Task set:
1 – According to the RabbitMQ reading notes, what does setting requeue=true on basic.reject do to the message?
2 – Reproduce the passage of the RabbitMQ reading notes from "Reading notes from" to "overhead connection costs)".
3 – Name every queue property listed in the RabbitMQ reading notes.

Page extract:
════════════════════

Reading notes from RabbitMQ in Action


  1. Getting RabbitMQ
  1. sudo apt-get install rabbitmq-server
  2. /usr/sbin/rabbitmqctl status
  3. sudo pip install pika

RabbitMQ in Action

  1. RabbitMQ terminology
  1. producer – publishes the message to an exchange
  2. channel – sub-socket inside open TCP socket to RabbitMQ (TCP sockets are re-used to avoid overhead connection costs)
  3. consumers – consume the message from the queue
  1. basic.consume – passively receive messages from the queue (push mechanism)
  2. basic.get – poll-based requests, essentially subscribe, basic.consume of 1, unsubscribe
  3. auto_ack is set true, fires off after receiving, or use basic.ack if auto_ack is false
  4. basic.reject rejects the message, requeue=true puts it back on the queue, use requeue=false for malformatted messages
  1. queue properties
  1. exclusive – can only be subscribed by 1 consumer, useful for testing
  2. auto-delete – delete as soon as last consumer unsubscribes
  3. durable – should be re-created after re-starting?

════════════════════

Extracted records
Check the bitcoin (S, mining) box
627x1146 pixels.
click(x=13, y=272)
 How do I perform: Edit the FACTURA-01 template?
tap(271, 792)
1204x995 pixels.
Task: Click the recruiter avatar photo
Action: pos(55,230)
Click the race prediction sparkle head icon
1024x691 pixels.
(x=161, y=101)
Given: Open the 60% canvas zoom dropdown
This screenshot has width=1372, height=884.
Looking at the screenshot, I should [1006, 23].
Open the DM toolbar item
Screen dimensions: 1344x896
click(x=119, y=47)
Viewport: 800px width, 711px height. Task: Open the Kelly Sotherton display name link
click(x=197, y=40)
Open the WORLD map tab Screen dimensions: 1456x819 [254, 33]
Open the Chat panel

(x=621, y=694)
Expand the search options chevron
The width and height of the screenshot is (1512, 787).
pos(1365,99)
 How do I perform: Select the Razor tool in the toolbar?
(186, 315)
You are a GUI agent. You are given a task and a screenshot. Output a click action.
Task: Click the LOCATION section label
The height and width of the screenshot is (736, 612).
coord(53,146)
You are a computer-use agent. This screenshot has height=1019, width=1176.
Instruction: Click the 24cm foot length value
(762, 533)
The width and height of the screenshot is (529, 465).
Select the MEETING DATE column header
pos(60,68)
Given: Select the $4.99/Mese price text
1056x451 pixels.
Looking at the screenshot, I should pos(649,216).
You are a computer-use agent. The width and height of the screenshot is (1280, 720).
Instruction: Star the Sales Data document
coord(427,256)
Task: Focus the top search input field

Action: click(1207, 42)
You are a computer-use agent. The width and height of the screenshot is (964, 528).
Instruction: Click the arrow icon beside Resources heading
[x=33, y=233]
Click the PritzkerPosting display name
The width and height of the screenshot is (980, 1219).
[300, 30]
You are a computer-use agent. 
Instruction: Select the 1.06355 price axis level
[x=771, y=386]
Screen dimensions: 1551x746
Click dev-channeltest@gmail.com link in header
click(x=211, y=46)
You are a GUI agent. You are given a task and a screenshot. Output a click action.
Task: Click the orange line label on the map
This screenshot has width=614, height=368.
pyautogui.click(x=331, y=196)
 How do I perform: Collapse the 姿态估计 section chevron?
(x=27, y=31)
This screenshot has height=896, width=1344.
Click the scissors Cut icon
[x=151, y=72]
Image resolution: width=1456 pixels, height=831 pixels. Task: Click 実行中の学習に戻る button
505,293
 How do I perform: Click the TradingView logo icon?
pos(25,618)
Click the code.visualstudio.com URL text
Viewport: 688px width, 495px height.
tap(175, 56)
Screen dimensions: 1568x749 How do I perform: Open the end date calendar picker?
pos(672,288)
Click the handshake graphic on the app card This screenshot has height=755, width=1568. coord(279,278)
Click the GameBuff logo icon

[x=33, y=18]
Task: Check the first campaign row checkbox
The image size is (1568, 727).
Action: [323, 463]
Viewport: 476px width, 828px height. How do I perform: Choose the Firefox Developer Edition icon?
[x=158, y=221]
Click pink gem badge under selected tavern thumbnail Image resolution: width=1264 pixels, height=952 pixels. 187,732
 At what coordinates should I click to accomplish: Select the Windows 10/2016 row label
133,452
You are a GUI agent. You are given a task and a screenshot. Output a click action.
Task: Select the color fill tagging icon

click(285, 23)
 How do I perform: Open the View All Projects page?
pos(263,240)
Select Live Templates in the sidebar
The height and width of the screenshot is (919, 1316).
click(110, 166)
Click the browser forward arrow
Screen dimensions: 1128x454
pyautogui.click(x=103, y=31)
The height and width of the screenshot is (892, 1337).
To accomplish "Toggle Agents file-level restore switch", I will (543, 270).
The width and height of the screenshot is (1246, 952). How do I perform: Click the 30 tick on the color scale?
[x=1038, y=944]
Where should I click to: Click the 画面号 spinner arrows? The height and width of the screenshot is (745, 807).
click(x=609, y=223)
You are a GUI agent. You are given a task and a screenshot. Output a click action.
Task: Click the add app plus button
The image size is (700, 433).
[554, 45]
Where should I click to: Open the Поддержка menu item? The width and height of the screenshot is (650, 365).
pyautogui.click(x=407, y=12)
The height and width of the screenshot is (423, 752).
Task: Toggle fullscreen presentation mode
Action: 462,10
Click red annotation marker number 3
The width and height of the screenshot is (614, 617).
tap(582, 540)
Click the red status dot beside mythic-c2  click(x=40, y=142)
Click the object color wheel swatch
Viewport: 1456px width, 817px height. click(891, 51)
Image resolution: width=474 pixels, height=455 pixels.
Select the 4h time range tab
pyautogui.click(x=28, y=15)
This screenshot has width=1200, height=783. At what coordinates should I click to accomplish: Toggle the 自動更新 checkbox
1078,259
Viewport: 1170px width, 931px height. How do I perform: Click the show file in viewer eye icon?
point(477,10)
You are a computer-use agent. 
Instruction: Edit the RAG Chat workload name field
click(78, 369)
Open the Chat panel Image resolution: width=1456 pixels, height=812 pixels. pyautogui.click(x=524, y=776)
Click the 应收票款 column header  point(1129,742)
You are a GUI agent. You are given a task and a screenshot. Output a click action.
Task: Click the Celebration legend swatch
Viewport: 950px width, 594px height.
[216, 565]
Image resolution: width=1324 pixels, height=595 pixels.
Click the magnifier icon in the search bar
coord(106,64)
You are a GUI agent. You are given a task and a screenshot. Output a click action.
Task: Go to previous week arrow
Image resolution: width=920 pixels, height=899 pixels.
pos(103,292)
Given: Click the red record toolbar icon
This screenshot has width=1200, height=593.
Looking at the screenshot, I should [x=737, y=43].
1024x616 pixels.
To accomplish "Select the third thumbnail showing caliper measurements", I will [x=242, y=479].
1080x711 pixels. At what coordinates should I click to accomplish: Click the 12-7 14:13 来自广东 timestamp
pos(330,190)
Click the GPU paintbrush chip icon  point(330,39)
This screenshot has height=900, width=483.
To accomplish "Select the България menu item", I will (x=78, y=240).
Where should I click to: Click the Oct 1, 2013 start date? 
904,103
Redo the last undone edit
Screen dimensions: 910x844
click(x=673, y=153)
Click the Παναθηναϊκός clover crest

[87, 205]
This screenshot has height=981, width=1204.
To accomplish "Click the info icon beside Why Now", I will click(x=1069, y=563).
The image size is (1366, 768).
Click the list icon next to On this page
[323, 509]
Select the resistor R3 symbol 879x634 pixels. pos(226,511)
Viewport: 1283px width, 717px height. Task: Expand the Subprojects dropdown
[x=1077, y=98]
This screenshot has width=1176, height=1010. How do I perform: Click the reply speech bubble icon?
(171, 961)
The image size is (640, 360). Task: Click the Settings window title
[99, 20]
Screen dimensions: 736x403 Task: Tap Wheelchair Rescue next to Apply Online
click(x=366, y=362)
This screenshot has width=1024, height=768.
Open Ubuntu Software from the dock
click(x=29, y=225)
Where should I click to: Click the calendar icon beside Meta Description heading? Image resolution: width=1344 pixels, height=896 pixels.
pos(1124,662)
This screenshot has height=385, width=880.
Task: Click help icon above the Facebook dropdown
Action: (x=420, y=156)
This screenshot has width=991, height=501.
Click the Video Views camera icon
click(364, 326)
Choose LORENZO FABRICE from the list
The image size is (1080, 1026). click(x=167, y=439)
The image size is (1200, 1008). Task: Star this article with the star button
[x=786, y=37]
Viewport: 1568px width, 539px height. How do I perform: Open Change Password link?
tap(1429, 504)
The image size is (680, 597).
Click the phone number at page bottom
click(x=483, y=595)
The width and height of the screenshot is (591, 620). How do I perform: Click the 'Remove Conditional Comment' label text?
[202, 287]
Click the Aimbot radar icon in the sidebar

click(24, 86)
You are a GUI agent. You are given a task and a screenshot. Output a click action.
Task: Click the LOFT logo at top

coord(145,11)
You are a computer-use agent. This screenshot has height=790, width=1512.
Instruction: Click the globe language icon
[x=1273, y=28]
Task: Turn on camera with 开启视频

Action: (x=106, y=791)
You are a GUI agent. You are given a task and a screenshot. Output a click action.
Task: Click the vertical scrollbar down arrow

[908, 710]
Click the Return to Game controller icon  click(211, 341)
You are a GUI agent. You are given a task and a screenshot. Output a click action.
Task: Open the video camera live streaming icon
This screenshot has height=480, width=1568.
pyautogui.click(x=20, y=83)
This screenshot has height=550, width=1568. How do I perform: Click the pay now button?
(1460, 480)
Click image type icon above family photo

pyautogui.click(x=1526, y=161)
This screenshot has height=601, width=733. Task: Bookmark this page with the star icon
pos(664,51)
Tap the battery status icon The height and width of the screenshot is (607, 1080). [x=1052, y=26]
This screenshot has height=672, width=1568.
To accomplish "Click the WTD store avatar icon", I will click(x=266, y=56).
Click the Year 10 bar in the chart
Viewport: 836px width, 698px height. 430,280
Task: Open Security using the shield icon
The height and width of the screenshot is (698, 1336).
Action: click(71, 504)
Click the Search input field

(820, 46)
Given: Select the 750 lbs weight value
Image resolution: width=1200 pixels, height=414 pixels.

════════════════════

Solutions to each task:
1 – It puts the message back on the queue.

2 –
Reading notes from RabbitMQ in Action


  1. Getting RabbitMQ
  1. sudo apt-get install rabbitmq-server
  2. /usr/sbin/rabbitmqctl status
  3. sudo pip install pika

RabbitMQ in Action

  1. RabbitMQ terminology
  1. producer – publishes the message to an exchange
  2. channel – sub-socket inside open TCP socket to RabbitMQ (TCP sockets are re-used to avoid overhead connection costs)

3 – exclusive, auto-delete, durable